可以看到配置非常长，首先通过 exclude 排除一些不需要收集的日志文件，然后通过 include 指定了需要收集的日志文件，由于我们的 Kubernetes 集群是基于 Containerd 容器运行时的，所以采集的日志目录为 /var/log/pods/*/*/*.log，然后通过 include_file_path 来指定是否将文件路径添加为属性 log.file.path，include_file_name 指定是否将文件名添加为属性 log.file.name。

start_at 表示在启动时，从文件的哪个位置开始读取日志。选项有 beginning 或 end，默认为 end。

然后就是最重要的 operators 属性，用来指定如何处理日志文件，运算符是日志处理的最基本单元。每个运算符都完成一个单一的责任，比如从文件中读取行，或者从字段中解析 JSON。然后，这些运算符被链接在一起，形成一个管道，以实现所需的结果。

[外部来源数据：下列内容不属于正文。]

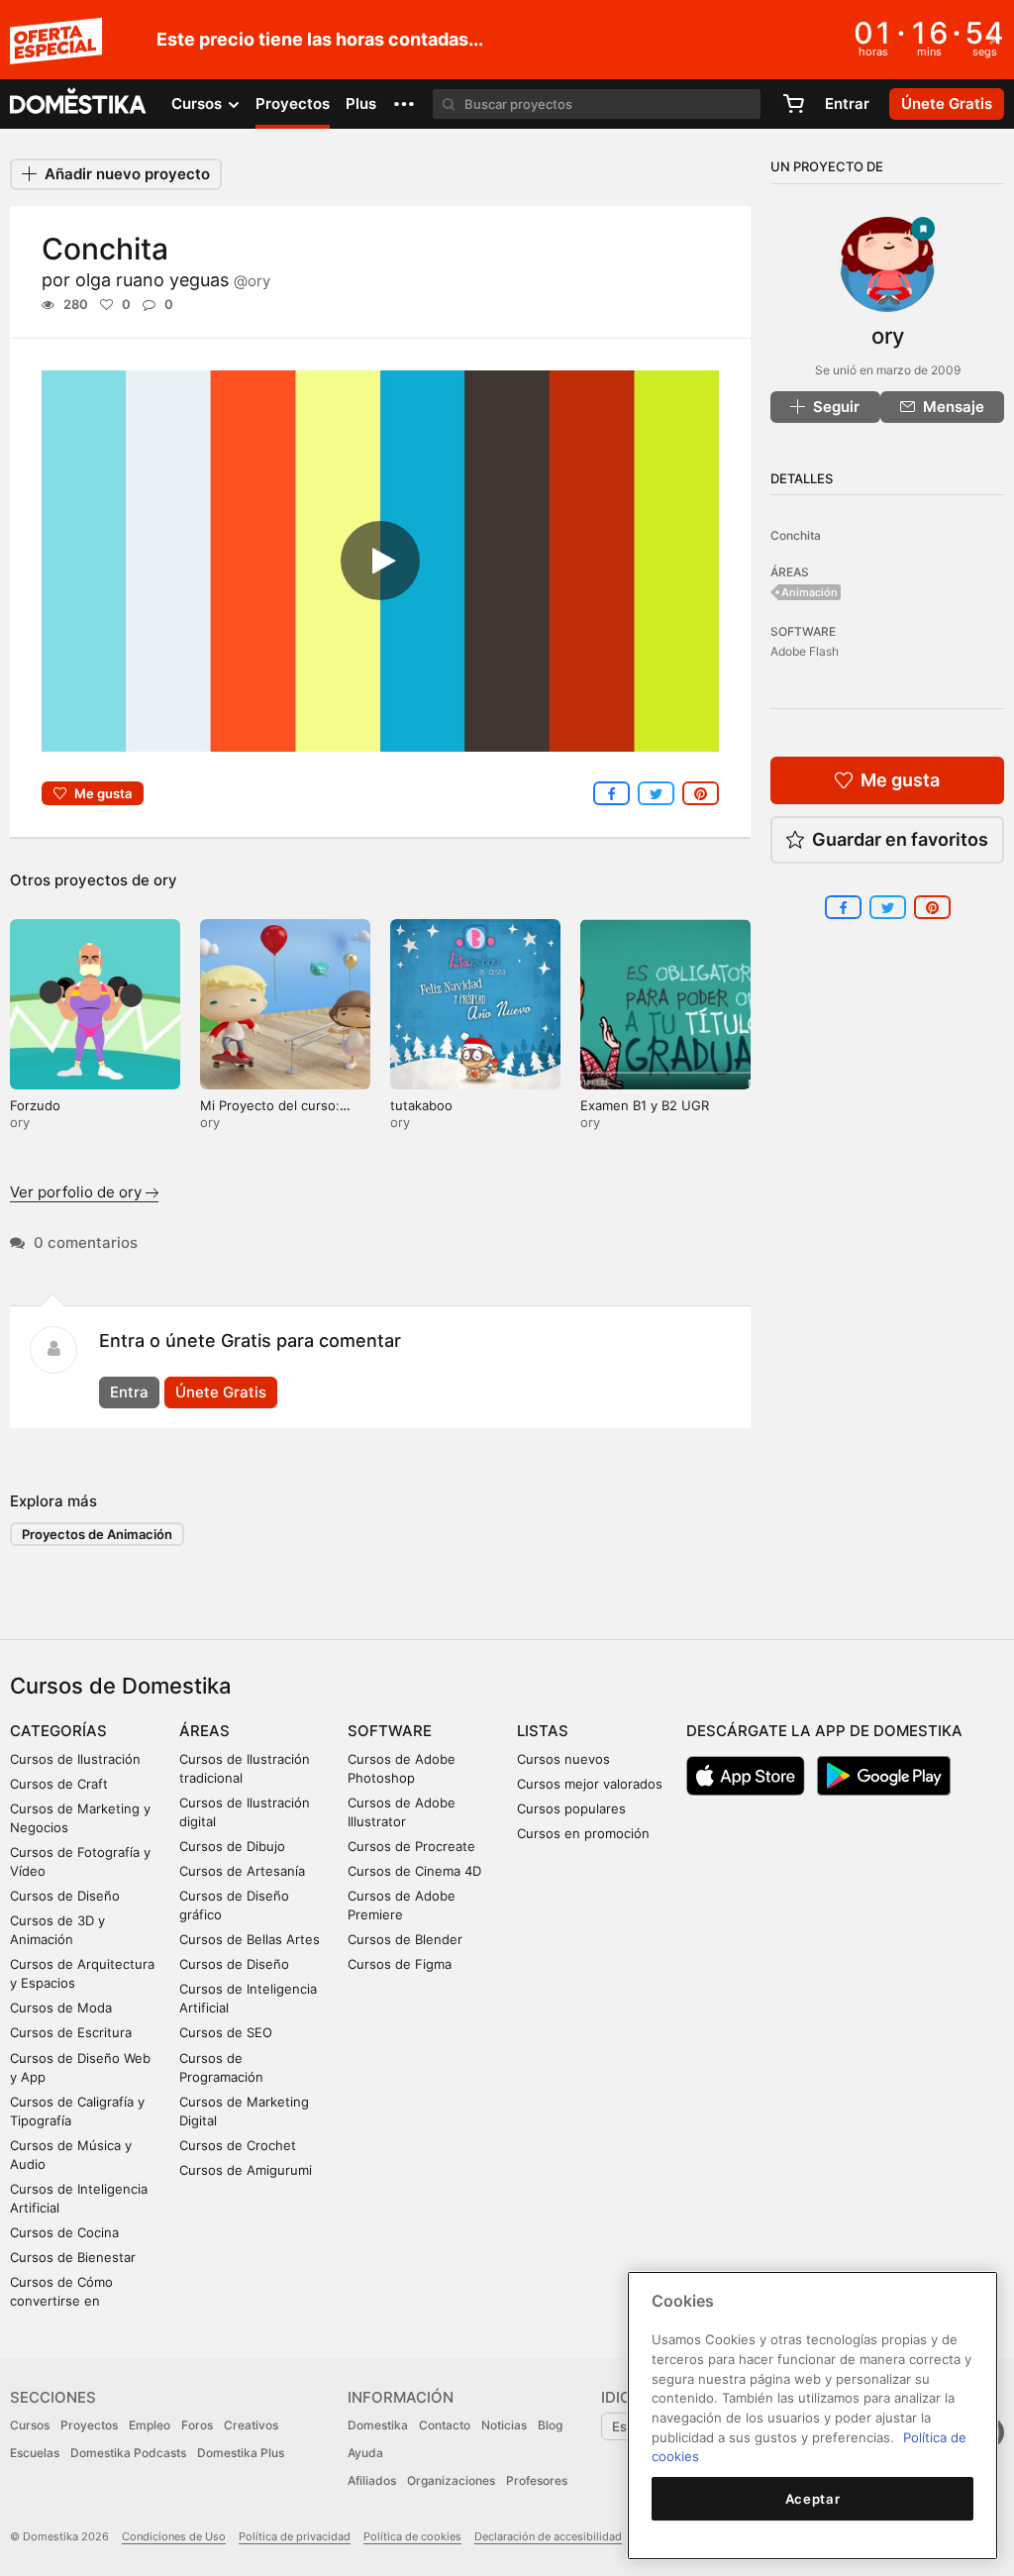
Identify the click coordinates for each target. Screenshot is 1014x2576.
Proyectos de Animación (97, 1534)
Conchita (795, 535)
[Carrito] (793, 104)
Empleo (149, 2425)
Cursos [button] (198, 103)
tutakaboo (421, 1105)
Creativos (251, 2425)
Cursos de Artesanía (242, 1871)
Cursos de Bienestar (73, 2257)
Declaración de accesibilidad (548, 2536)
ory (165, 880)
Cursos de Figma (400, 1964)
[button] (404, 104)
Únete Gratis (220, 1392)
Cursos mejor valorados (589, 1784)
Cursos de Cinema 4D (414, 1871)
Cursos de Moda (61, 2007)
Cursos (30, 2425)
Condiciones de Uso (174, 2536)
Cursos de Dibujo (232, 1846)
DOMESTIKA (79, 104)
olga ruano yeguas (172, 279)
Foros (197, 2425)
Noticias (504, 2425)
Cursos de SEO (225, 2032)
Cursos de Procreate (411, 1846)
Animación (809, 592)
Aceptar (813, 2499)
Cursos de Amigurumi (245, 2170)
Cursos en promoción (583, 1833)
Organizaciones (451, 2480)
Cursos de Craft (59, 1784)
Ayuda (365, 2452)
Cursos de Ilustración (75, 1759)
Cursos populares (571, 1808)
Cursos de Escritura (71, 2032)
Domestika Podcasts (128, 2452)
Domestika (378, 2425)
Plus (361, 103)
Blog (550, 2425)
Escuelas (34, 2452)
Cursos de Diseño (65, 1896)
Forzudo (35, 1105)
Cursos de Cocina (64, 2232)
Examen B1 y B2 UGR (644, 1105)
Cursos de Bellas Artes (249, 1939)
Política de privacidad (295, 2536)
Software (390, 1730)
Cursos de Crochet (237, 2145)
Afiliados (372, 2480)
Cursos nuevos (563, 1759)
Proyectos (292, 103)
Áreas (204, 1730)
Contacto (444, 2425)
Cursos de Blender (405, 1939)
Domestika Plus (240, 2452)
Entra (129, 1392)
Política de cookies (412, 2536)
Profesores (536, 2480)
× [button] (994, 38)
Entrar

例如用户可以使用 file_input 操作符从文件中读取日志行。然后，这个操作的结果可以发送到 regex_parser 操作符，根据正则表达式创建字段。最后，这些结果可以发送到 file_output 操作符，将日志写入到磁盘上的文件中。

我们这里首先配置了一个 router 操作符：

      
      id: get-format
routes:
  - expr: body matches "^\\{"
    output: parser-docker
  - expr: body matches "^[^ Z]+ "
    output: parser-crio
  - expr: body matches "^[^ Z]+Z"
    output: parser-containerd
type: router

该操作符允许根据日志内容动态路由日志，我们这里是 Containerd 的容器运行时，产生的日志数据可以匹配 body matches "^[^ Z]+Z"，然后将数据路由到 parser-containerd 操作符。

      
      id: parser-containerd
regex: ^(?P<time>[^ ^Z]+Z) (?P<stream>stdout|stderr) (?P<logtag>[^ ]*) ?(?P<log>.*)$
timestamp:
  layout: "%Y-%m-%dT%H:%M:%S.%LZ"
  parse_from: attributes.time
type: regex_parser

parser-containerd 是一个 regex_parser 操作符，它使用指定的正则表达式来解析前面路由过来的日志数据，然后会将结果存储在 time、stream、logtag、log 等属性中，并格式化 timestamp 时间戳。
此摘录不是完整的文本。